Buyers and consumers in agrifood chains want to be assured that food and fresh products are correctly labelled (e.g., origin, certification), have had proper treatments and are of a proper quality. Due to globalised food networks, direct inspection by buyers and consumers is infeasible and insufficient. National and European legislation define quality rules that products and supply chains need to meet and this requires continuous checking of compliance throughout the supply chain. Currently, most compliance checks are done manually on a sample-by-sample basis, or are done by many different parties, each keeping its own records. This is time-consuming, expensive and prone to error and fraud. Novel ICT technologies such as blockchain technology could be used to monitor the processes in an automatic, continuous and objective way. Blockchains have unique characteristics of security, immutability of the records, distributed trust, decentralized governance, and the potential for automated transactions using smart contracts. Wageningen Research (WR) and TNO have previously explored managing food certification across the table grapes supply chain on a blockchain. This proposed project will build and extend this earlier work in a practical industry focussed manner.

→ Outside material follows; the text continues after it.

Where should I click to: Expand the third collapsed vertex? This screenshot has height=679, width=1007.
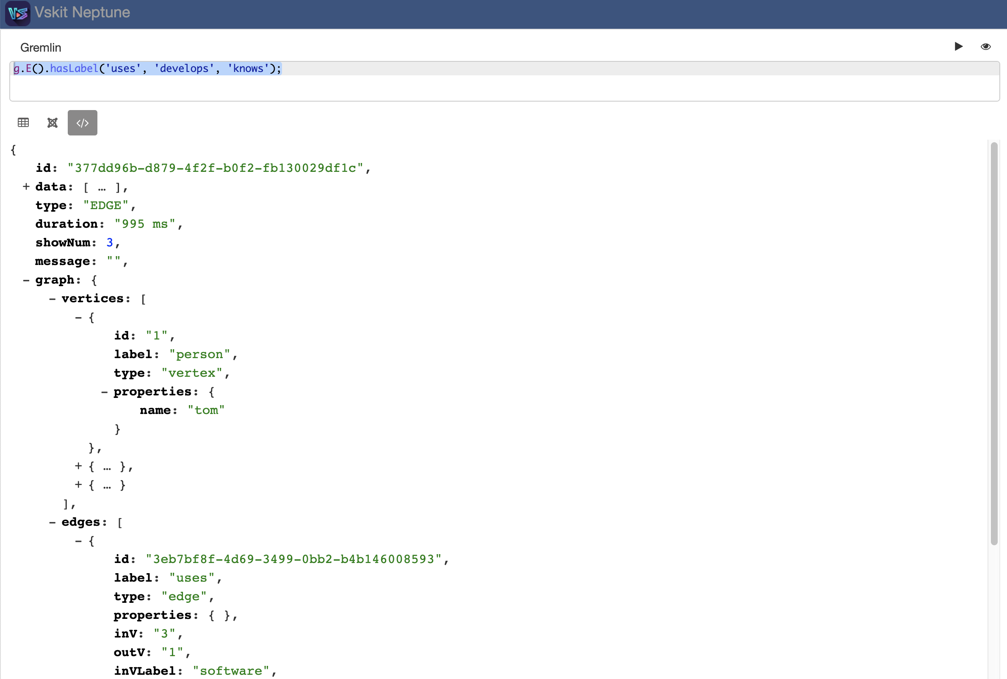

In particular, it seeks to address the technological (architecture and interoperability) and organisational challenges (business models and governance) in:

1) data definition, acquisition, verification and sharing.

2) automated monitoring of compliance to legislation and certification, including business confidentiality/GDPR.

3) automated compliance checks during transactions, potentially using smart contracts to ensure automatic compliance to legislation and certification rules.


The key innovation of the proposed project is to use blockchain technology to help digitalise, determine integrity, and automate the compliance of food and flowers to food safety, trade and export, social and environmental standards and requirements and make administrative and trade and export processes more efficient.

Impact on the sector, science and society

Expected impact on the sector:

a) clearer guidelines and lower costs to start with a new technology.

b) improved digitalisation, international usage of standard blockchain data definitions for more efficient and reliable business transactions, and automation that results in better sector performance and competitiveness.

Expected impact on science:

a) improved understanding and methodology in monitoring food quality across food chains.

b) improved understanding and methodology concerning the use of semantic standards and rules to represent legislation and certification for automated data processing.

c) improved understanding and methodology in using blockchain technology while ensuring the balance between transparency and business confidentiality and between accountability and legal requirements such as GDPR.

Expected impact on society:

a) improved food safety and sustainability.

b) improved food integrity and trust in food chains.

c) more participation by consumers/society on integer developments in food systems.